━━━ Data for this exercise

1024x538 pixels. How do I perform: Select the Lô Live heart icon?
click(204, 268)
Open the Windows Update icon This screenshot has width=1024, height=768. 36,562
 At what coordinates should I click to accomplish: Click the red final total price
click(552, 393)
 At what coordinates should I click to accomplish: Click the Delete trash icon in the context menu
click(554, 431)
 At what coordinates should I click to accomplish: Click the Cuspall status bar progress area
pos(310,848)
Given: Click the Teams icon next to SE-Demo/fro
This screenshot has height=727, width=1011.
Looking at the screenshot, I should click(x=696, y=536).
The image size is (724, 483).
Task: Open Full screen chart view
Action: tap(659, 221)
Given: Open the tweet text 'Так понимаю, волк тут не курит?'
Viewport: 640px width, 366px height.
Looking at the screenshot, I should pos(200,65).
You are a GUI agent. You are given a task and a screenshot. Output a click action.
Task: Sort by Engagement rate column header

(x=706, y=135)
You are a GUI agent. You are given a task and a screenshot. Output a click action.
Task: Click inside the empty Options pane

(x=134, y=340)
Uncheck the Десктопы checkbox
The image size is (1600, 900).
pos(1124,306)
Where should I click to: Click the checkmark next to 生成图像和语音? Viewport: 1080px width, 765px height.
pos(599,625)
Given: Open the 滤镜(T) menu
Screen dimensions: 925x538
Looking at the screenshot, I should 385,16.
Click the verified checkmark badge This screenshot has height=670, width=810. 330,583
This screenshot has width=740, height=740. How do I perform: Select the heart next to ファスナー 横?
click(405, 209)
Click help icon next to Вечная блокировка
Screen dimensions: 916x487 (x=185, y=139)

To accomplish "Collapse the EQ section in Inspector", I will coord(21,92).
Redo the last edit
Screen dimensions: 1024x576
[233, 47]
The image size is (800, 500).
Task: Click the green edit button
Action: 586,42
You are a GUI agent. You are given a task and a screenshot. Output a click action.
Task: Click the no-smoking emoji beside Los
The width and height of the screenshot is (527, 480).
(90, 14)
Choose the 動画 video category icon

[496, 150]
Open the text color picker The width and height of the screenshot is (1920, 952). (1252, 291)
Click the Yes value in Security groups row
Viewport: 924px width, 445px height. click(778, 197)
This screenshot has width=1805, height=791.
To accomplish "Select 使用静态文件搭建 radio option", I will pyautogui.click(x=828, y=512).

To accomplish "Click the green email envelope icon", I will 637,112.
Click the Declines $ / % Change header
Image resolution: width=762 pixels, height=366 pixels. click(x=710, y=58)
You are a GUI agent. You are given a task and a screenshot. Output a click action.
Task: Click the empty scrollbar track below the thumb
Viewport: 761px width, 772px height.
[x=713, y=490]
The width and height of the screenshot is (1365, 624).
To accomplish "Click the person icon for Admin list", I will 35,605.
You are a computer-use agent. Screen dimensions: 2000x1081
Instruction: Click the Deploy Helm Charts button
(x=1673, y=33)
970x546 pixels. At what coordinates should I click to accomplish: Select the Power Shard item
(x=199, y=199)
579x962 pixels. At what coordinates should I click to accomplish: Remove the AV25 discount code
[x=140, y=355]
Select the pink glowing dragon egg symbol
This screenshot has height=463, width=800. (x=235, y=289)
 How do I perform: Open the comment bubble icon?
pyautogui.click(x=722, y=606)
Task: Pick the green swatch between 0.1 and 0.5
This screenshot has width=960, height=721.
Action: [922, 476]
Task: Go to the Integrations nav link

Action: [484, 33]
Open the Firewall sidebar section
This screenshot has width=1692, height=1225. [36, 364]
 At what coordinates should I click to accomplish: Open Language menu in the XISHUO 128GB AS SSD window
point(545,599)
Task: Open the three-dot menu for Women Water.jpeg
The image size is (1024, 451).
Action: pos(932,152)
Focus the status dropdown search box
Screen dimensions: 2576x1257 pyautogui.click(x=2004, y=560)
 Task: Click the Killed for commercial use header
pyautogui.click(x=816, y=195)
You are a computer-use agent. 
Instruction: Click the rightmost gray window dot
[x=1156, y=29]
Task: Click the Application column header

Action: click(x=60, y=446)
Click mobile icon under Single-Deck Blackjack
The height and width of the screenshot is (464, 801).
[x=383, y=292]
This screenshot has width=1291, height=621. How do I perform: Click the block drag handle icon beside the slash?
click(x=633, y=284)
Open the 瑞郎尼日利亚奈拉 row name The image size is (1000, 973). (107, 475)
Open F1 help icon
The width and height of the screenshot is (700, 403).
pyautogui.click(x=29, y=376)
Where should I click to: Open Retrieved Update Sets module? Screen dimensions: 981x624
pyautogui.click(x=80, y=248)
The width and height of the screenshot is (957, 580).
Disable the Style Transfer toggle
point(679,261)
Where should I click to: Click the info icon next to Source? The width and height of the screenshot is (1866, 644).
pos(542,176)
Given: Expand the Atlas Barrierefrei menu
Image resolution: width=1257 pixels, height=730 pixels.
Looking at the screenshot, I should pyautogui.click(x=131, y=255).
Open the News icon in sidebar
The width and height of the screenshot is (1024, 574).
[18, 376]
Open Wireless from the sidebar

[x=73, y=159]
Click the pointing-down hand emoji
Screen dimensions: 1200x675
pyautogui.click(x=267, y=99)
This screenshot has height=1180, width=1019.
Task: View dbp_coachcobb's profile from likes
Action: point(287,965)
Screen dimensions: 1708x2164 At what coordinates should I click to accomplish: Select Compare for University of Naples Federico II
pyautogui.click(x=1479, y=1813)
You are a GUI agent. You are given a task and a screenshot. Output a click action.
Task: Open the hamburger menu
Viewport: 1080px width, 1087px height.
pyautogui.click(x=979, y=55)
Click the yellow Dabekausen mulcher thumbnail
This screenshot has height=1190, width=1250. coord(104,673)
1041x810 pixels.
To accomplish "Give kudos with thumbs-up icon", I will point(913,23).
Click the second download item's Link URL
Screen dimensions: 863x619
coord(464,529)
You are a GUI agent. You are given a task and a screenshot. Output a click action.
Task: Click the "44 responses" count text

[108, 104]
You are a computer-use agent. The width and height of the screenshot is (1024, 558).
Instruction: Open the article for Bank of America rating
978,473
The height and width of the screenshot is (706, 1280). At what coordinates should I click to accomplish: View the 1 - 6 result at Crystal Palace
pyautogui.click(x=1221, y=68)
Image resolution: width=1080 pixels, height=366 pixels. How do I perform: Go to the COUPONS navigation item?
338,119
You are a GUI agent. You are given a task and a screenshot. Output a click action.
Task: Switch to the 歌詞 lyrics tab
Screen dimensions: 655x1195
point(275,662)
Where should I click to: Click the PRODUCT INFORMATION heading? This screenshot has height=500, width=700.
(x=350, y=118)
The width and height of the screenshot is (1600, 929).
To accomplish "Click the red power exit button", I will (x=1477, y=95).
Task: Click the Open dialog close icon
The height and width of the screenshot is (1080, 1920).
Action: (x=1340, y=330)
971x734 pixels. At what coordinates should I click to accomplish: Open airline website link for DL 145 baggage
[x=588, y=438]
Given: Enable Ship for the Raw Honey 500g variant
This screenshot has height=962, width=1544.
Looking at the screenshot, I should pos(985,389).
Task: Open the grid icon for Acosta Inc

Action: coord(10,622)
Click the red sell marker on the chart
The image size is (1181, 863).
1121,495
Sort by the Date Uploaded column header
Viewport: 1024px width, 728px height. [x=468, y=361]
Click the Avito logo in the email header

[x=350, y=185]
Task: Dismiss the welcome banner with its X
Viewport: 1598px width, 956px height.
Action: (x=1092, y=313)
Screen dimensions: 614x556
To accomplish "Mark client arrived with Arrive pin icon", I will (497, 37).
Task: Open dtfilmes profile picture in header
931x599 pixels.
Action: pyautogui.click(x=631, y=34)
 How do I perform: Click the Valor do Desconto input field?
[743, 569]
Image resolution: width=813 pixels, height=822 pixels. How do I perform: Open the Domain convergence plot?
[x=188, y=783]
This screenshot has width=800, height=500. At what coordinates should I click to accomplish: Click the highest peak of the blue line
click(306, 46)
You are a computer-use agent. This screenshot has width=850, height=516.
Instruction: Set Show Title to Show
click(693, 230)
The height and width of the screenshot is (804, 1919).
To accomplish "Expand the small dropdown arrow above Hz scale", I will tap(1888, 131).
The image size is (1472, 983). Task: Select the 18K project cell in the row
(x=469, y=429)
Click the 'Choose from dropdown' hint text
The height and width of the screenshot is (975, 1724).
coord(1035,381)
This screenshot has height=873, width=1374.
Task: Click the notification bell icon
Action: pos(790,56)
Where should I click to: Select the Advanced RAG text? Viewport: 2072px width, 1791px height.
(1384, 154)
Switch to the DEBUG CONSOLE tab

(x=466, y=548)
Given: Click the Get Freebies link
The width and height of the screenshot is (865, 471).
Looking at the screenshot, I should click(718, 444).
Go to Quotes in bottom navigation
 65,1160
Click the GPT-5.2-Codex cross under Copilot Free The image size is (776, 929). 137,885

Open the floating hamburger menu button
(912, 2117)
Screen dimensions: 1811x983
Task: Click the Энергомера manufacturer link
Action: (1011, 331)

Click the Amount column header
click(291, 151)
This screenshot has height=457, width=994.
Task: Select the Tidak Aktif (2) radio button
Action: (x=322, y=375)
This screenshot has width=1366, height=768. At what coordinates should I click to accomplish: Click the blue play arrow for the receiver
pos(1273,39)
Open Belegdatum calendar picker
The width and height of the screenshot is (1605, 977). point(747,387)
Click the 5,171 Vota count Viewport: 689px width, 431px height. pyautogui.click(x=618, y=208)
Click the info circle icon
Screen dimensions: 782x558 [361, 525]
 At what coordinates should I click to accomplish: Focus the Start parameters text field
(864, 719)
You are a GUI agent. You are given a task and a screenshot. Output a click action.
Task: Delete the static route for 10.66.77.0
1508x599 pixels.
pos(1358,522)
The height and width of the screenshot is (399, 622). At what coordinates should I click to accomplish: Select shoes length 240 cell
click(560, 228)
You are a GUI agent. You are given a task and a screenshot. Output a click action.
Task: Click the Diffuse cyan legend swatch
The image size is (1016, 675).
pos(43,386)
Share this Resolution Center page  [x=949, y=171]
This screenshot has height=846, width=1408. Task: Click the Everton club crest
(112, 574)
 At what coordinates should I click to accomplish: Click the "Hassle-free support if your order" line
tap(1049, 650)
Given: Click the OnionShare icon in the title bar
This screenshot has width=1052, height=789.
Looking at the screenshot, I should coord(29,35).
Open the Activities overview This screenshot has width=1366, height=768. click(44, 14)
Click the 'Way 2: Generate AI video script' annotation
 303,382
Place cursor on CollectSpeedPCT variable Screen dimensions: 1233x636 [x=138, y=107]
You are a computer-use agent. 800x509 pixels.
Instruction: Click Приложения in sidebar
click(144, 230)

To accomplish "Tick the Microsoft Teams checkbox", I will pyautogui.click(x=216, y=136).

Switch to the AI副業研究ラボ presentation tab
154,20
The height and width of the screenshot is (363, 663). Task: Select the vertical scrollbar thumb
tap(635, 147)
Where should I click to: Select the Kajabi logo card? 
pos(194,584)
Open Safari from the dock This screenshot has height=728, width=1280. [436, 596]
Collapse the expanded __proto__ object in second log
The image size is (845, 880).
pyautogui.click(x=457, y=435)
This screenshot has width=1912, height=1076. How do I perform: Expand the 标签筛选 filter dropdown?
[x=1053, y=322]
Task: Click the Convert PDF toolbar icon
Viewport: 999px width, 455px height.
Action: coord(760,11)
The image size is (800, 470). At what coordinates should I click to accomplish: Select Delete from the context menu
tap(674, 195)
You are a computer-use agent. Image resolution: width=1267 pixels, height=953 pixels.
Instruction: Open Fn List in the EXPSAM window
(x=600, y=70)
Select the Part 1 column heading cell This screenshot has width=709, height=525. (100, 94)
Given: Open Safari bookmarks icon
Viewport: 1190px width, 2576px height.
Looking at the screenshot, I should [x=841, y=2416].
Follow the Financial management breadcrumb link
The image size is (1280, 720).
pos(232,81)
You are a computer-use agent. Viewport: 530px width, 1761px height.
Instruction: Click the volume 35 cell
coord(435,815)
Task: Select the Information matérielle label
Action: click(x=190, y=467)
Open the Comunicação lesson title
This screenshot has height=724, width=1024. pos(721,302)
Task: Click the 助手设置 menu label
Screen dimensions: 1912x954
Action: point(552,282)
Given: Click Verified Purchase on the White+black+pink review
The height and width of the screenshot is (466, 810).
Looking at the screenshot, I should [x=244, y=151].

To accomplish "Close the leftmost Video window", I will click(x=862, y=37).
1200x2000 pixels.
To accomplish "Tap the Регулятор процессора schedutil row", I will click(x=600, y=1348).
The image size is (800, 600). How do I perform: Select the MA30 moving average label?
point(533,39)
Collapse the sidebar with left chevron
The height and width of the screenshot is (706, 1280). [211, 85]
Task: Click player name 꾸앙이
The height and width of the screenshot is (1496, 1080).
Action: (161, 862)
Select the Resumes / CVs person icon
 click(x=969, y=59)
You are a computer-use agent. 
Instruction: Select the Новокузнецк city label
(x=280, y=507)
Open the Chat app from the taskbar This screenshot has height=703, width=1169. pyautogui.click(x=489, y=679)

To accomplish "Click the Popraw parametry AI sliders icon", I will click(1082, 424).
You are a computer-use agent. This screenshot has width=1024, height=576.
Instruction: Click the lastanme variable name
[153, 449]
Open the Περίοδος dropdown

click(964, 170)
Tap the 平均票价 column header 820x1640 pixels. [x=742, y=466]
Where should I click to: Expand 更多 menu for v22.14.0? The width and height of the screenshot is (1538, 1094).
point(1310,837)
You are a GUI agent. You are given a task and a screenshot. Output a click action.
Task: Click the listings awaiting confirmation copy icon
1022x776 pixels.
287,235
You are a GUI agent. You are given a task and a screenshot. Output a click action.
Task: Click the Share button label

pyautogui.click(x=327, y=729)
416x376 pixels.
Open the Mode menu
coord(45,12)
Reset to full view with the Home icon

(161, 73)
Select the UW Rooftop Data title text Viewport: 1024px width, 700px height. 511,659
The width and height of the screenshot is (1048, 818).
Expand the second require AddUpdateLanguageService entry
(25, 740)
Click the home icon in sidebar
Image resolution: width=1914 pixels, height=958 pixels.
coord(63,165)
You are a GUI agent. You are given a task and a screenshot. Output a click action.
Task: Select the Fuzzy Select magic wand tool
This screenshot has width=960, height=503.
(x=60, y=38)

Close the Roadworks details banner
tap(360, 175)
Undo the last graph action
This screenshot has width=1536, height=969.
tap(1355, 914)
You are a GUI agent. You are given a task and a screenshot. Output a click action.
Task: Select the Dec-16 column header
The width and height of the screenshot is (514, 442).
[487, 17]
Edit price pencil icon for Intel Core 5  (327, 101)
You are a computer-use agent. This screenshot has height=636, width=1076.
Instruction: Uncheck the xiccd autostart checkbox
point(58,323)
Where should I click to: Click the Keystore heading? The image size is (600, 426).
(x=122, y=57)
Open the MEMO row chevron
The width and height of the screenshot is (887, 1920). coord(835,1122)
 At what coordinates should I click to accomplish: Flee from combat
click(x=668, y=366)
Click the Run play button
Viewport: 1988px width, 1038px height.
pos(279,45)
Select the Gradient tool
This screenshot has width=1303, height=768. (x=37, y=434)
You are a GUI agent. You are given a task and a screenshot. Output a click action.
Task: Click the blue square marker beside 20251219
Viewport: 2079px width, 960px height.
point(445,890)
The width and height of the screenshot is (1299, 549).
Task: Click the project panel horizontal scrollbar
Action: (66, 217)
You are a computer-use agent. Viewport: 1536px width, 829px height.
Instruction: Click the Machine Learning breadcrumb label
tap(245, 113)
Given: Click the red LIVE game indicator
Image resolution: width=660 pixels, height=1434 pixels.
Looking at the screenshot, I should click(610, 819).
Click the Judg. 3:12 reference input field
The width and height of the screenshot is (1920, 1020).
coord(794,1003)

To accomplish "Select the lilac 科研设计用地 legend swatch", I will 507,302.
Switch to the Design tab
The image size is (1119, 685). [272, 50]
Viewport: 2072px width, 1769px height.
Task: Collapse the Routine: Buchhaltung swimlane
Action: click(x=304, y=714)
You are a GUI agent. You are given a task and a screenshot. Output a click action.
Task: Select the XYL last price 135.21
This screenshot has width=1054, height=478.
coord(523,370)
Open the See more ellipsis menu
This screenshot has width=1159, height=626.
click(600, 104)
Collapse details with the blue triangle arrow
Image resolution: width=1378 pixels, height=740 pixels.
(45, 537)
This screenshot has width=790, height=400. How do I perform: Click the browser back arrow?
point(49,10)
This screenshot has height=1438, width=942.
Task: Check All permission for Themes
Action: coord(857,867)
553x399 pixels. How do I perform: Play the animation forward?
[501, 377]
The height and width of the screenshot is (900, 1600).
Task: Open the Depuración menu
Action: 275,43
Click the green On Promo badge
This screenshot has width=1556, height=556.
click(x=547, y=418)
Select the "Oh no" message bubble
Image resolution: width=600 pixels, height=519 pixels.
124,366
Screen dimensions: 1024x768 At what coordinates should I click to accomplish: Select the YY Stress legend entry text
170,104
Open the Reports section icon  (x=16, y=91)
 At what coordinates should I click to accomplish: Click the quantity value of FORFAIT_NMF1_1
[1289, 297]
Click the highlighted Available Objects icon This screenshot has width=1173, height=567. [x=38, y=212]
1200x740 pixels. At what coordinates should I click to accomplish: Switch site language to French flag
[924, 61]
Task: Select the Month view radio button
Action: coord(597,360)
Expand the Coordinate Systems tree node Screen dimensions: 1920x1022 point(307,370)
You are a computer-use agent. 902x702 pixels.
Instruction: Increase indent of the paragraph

━━━━━━

> [Assignment]:
Copy out all the lines of the records that include "Teams".

> [Reply to the exercise]:
Given: Click the Teams icon next to SE-Demo/fro
To accomplish "Tick the Microsoft Teams checkbox", I will pyautogui.click(x=216, y=136).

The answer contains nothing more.